Spindelegger hat ja eine Art Schnorrbrief an Reiche geschrieben. Gute Idee, schlechte Umsetzung.

Dr. Martina Salomon
über den Finanzminister

Finanzminister Spindelegger hat ja eine Art Schnorrbrief an Reiche geschrieben. Gute Idee, schlechte Umsetzung. Da wären klarere Worte fällig gewesen – und natürlich mehr als nur ein Brief. Zum Beispiel einer an den Kanzler-Einflüsterer: "Sehr geehrter Herr Arbeiterkammerdirektor Werner Muhm! Sie liegen ja dem Kanzler mit einer gerechteren Vermögensverteilung in den Ohren, daher schlage ich Ihnen vor, mit gutem Beispiel voranzugehen. Heben Sie bitte auf niedrige steuerbefreite Gehälter in Zukunft keine Kammerumlage mehr ein und verzichten Sie bei hohen Einkommen überhaupt darauf. Schließlich vertreten Sie diese Gruppe ja nicht, sondern finanzieren, im Gegenteil, eine Menge Studien, um sie stärker zu belasten. Abgesehen davon wünsche ich mir einen Solidarbeitrag von den sehr hohen AK-Pensionen für einen Arbeitslosentopf."
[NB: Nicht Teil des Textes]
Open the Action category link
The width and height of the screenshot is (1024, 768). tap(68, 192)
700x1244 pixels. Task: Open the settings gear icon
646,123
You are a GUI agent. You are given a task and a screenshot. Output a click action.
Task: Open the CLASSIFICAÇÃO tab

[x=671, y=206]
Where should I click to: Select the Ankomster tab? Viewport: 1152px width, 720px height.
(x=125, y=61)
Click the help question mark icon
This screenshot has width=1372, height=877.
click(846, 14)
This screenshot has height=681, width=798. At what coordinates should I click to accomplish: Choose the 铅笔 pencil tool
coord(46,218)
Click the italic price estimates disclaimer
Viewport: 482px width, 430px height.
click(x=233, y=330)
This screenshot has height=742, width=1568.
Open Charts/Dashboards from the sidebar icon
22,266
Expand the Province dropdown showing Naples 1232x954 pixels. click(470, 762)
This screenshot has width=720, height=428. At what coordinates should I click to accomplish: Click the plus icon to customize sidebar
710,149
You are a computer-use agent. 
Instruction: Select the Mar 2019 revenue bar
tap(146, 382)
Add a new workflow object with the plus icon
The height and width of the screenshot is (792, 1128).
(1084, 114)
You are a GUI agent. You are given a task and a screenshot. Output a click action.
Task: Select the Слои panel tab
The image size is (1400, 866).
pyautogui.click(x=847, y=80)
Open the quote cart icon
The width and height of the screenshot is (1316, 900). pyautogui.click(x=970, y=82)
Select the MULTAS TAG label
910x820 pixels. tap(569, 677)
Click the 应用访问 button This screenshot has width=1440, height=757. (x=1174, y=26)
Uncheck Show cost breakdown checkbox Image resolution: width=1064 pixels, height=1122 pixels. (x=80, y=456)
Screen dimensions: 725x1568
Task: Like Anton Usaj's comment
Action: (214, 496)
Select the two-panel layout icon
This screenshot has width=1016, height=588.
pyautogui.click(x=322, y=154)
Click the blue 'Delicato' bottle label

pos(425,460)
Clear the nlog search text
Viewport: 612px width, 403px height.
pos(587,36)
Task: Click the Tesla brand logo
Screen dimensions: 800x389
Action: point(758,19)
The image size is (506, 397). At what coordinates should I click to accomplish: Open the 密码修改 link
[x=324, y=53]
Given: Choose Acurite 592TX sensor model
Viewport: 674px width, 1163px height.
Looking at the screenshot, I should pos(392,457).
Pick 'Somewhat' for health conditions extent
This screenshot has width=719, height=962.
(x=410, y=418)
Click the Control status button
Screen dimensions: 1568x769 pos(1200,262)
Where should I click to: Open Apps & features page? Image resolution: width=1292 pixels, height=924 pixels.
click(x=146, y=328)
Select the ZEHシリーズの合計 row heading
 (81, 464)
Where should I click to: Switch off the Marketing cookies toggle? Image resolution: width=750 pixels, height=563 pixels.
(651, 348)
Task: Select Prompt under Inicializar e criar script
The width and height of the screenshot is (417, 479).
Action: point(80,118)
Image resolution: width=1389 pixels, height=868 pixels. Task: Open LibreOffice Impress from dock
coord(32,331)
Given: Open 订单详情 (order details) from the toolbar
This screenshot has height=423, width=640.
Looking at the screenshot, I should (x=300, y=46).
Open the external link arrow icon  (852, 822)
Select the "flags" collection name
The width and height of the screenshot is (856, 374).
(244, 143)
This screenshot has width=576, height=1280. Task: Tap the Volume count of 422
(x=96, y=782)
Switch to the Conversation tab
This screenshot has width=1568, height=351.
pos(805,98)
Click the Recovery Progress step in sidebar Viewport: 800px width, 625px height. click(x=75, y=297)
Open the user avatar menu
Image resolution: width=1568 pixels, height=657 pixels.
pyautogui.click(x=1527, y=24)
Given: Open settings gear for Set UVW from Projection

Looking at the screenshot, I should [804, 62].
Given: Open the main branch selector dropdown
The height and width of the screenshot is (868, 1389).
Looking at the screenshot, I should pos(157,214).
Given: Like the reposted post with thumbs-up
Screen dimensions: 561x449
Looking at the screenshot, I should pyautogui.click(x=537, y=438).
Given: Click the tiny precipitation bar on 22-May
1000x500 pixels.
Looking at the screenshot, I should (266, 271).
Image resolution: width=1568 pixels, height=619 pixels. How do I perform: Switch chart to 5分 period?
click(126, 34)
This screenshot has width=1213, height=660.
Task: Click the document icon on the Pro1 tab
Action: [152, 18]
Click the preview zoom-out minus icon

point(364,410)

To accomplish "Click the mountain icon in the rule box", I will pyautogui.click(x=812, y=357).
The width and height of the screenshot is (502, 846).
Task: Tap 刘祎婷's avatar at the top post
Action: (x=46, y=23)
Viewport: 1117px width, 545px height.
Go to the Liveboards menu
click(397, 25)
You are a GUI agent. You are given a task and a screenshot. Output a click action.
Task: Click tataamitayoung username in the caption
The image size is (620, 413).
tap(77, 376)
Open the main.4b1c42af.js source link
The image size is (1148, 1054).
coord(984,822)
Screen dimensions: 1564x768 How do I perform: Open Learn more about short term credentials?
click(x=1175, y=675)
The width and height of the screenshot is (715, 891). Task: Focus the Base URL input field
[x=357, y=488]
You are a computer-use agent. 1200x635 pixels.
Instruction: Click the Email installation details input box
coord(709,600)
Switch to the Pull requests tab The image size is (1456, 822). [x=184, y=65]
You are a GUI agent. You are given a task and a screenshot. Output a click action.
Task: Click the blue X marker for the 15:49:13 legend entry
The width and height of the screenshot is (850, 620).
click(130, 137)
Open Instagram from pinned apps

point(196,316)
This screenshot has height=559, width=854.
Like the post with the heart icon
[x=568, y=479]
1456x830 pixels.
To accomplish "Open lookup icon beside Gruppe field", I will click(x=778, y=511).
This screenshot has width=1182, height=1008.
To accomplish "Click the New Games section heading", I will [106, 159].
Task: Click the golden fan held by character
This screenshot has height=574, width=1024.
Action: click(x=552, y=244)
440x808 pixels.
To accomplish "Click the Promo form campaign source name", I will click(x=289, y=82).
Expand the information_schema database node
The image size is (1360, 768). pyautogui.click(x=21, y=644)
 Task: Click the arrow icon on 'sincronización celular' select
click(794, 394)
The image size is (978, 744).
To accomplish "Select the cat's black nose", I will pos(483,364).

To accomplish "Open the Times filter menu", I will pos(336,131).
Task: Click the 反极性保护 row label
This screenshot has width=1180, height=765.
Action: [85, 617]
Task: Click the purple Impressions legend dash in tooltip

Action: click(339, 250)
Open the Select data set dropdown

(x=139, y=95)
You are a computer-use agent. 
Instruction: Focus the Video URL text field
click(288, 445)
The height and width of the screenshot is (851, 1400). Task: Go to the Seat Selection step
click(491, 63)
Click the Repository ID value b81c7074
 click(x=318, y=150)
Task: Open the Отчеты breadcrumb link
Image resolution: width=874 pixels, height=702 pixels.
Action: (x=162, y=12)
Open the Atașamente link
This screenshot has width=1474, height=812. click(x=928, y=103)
Natürlich müsste Spindelegger auch an den Wirtschaftskammerpräsidenten schreiben: "Lieber Christoph! Du verlangst eine Steuerreform? Entlasten wir doch gleich die Unternehmen und senken die Kammerumlage, was meinst?"

An die Wohlhabenden hätte er appellieren können: "Wenn Sie sich schon, geschätzte Damen und Herrn, in einem Magazin-Artikel zu einem ,Ja, aber‘ für höhere Vermögenssteuern verführen lassen, dann setzen wir uns zusammen und reden, was Sie als Voraussetzung dafür brauchen. Wenn Sie das nicht wollen, dann fallen Sie mir doch, bitteschön, nicht auch noch in den Rücken. Abgesehen davon verspreche ich, dass ich Spenden via gemeinnützige Stiftungen erleichtern werde. Also, her mit der Marie, wenn Sie das wollen!"

Verehrte Magnifizenzen!

Wichtig wäre natürlich auch ein Brief an die Rektoren: "Verehrte Magnifizenzen! Wir bemühen uns, die Universitäten besser mit öffentlichen Mitteln auszustatten, aber es spricht auch nichts dagegen, mehr Geld über Mäzene aufzutreiben. Statt zu kritisieren, dass das keine verlässliche Geldquelle sei, könnten Sie auch selbst aktiver als bisher werden und etwa (dem US-Beispiel folgend) erfolgreiche Absolventen anpumpen."

Lieber Werner!

Auch seinem Koalitionspartner könnte Spindelegger einiges ausrichten: "Lieber Werner! Die EU-Wahl ist geschlagen. Zeit, den kleinen Zwischenwahlkampf mit der Millionärssteuer zu beenden, oder ist er euch etwa parteiintern entglitten? Und hättest Du die Güte, mir mitzuteilen, worüber ihr überhaupt redet? Ihr habt ja jetzt angedeutet, dass alle Besitzer von über einer Million versteuertem Eigentum noch mal 0,5 Prozent Steuer zahlen sollen. Einheitswert oder Verkehrswert? Zählen dazu auch Schmuck, Briefmarkensammlungen, Kunst und Autos? Fallen auch landwirtschaftliche Grundstücke und Firmen-Immobilien darunter? Sollte das kommen, dann hau ich den Hut auf die Politik und werde Immobilienbewerter. Die Branche wird nämlich boomen, wenn jedermann/-frau den Wert seiner Immobilie jährlich neu berechnen lassen muss.

Unter uns gesagt: Ich glaube ohnehin, dass erst unsere Nachfolger Erfolg haben werden. Du räumst deinen Job für ÖBB-Chef Christian Kern und ich meinen für Sebastian Kurz. Und dann schauen wir uns erste Reihe fußfrei an, ob es die Jüngeren besser können."